The most important innovation, however, is Boxbot’s digital twin: if Boxbot should encounter any difficulties or if it needs to be moved to a different location, a human operator can assume control of the upgraded version of the mobile robot from virtually anywhere in the world and guide it via a smartphone, tablet, or even a VR system.

‘While Boxbot, the mobile logistics robot, is carrying out its daily duties in the factory of Kulinaaria OÜ in Lasnamäe, a researcher at TalTech can put on a VR headset and take control of the machine via an app,’ stated Industrial Technology Professor Kristo Karjust at TalTech.

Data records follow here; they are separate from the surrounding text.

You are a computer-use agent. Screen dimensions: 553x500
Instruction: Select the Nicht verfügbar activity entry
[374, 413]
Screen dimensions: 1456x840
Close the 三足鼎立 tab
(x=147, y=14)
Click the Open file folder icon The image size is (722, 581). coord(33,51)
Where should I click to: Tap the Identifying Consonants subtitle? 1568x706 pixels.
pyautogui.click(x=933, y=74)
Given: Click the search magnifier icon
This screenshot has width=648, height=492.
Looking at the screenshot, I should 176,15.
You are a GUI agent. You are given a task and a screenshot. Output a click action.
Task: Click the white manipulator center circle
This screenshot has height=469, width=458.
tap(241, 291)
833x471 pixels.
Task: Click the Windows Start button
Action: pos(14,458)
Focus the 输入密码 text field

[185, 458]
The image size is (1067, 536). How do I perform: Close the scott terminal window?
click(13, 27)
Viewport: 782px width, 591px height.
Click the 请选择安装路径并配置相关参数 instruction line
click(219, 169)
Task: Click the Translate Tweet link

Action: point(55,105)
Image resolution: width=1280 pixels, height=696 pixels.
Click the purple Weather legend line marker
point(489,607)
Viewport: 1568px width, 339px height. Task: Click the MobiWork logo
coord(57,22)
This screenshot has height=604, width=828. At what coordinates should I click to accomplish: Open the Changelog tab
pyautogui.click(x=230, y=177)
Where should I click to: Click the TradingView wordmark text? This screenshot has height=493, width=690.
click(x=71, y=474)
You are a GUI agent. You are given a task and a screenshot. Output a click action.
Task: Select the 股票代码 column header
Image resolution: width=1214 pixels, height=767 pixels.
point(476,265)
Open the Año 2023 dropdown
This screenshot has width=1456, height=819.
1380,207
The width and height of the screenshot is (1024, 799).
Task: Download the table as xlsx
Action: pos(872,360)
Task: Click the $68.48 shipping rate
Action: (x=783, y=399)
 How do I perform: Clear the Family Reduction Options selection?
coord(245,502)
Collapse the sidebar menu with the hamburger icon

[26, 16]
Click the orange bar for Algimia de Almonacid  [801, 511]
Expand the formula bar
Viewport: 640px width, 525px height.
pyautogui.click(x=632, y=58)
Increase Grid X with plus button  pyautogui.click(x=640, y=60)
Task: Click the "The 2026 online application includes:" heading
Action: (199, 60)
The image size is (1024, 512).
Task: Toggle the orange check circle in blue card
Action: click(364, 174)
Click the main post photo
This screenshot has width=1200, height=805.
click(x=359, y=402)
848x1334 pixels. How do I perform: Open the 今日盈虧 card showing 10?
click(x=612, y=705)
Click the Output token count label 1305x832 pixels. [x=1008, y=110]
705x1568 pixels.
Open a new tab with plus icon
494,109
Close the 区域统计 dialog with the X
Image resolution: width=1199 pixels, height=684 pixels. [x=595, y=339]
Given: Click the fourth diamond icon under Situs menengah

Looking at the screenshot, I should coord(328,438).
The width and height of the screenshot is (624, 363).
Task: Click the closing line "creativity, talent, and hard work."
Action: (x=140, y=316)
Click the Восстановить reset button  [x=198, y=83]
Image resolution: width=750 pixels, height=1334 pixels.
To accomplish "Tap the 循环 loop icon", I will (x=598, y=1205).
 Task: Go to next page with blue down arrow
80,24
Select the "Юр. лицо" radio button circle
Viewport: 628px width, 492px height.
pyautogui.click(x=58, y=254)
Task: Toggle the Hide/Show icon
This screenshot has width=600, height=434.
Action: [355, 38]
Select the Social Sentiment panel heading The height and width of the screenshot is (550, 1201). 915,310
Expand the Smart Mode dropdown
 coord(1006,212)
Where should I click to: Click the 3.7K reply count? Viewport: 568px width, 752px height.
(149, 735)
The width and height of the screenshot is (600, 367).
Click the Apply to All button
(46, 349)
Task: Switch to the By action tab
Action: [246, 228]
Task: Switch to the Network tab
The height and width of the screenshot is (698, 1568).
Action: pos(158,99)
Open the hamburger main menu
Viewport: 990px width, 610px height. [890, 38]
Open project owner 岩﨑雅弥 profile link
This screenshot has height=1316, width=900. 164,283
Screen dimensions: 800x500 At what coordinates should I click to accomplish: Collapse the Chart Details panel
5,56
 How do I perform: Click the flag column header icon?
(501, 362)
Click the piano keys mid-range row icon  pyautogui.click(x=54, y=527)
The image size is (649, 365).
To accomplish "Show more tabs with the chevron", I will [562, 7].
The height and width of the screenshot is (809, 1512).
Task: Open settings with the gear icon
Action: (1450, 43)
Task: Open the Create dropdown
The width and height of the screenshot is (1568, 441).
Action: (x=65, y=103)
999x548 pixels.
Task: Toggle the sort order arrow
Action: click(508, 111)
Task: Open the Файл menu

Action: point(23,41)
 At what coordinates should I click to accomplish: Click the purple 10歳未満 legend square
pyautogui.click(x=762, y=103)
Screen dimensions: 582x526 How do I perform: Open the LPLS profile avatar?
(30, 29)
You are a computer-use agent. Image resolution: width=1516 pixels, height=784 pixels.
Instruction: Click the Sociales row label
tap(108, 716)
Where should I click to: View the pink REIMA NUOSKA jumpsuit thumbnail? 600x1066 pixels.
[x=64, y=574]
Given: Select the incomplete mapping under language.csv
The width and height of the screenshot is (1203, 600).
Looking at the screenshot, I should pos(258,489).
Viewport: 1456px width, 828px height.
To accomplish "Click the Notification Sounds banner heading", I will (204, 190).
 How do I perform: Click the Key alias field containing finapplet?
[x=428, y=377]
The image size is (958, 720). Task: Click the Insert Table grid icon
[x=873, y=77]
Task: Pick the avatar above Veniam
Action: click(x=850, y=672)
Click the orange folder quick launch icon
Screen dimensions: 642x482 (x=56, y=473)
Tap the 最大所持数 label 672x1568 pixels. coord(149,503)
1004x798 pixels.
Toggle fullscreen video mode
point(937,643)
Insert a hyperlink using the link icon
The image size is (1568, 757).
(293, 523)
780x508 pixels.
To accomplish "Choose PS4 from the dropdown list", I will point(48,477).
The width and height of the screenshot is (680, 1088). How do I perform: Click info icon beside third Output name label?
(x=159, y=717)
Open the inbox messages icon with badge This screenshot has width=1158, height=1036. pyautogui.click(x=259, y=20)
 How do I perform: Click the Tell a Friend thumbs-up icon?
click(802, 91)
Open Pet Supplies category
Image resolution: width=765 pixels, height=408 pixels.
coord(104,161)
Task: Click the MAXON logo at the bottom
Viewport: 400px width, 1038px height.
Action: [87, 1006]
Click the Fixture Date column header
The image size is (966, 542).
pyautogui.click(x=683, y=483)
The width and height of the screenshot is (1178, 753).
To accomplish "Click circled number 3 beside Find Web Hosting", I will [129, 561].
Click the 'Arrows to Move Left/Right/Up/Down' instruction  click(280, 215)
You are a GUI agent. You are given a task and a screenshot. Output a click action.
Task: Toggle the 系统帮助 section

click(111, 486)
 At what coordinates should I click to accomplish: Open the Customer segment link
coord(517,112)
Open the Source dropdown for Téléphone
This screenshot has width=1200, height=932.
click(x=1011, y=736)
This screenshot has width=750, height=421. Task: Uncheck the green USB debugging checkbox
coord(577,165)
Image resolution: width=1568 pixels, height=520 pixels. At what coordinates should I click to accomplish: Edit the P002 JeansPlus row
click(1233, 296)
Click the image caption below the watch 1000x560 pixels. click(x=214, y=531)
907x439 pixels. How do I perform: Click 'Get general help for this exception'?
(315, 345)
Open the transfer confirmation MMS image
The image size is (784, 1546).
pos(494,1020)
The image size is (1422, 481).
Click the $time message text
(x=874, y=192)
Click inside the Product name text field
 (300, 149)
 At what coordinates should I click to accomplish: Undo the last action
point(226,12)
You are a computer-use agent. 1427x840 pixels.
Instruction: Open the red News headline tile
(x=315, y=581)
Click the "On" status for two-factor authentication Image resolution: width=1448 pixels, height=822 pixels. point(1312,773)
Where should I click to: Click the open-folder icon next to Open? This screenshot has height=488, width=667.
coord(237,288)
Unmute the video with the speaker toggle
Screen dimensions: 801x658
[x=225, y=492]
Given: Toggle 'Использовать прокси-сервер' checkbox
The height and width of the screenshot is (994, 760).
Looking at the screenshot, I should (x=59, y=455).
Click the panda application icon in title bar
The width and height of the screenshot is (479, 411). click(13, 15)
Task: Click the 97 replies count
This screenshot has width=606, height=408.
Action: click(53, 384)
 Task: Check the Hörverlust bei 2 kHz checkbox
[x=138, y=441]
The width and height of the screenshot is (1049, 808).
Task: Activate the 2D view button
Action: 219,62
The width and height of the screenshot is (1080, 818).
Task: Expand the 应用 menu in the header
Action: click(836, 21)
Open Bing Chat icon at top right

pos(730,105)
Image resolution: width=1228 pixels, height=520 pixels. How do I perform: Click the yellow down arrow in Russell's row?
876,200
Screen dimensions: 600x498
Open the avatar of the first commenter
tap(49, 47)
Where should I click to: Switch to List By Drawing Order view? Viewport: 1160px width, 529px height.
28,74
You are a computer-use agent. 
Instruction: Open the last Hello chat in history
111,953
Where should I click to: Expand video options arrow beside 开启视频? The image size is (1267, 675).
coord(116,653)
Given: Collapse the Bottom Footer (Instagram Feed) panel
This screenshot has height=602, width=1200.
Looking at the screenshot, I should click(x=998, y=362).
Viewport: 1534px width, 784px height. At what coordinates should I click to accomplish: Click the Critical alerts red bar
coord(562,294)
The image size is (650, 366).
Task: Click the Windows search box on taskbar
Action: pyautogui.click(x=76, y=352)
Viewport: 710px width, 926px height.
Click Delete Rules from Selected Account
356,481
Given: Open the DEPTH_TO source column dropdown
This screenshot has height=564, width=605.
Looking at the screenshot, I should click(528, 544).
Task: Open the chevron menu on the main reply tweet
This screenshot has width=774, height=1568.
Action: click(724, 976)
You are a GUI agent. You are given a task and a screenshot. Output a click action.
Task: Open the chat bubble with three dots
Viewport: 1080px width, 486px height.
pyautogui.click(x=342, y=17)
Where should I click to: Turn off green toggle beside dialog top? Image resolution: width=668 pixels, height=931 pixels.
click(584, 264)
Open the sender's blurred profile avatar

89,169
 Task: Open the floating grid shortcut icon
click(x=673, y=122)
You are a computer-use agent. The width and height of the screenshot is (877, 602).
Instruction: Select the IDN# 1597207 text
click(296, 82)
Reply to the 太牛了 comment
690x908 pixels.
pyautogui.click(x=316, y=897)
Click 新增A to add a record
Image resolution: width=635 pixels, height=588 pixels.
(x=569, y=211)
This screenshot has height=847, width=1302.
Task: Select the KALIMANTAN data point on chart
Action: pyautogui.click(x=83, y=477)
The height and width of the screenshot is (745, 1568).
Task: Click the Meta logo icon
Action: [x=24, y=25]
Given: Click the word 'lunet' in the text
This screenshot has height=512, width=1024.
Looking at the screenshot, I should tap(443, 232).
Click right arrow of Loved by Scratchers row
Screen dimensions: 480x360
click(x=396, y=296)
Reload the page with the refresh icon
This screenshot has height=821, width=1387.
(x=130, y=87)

‘It essentially functions like a radio-controlled toy car, except the connection is established over a mobile network, and – what is more – when wearing a VR headset or using a smart device, the operator can view a real-time feed of what the robot sees and where it is located in the room, in order to make prompt decisions as necessary,’ Karjust explained.

While mobile robots are far from a new invention, what makes Boxbot unique is its compact size, mobility, and flexibility. As it can navigate indoors autonomously, it does not require a secure, sealed environment to operate in.

Developed in collaboration between TalTech and Kulinaaria OÜ, Boxbot is evolving every day and can even successfully navigate in changing environments – like factories and warehouses, which are regularly traversed by both people and machinery and where goods are constantly being shifted around.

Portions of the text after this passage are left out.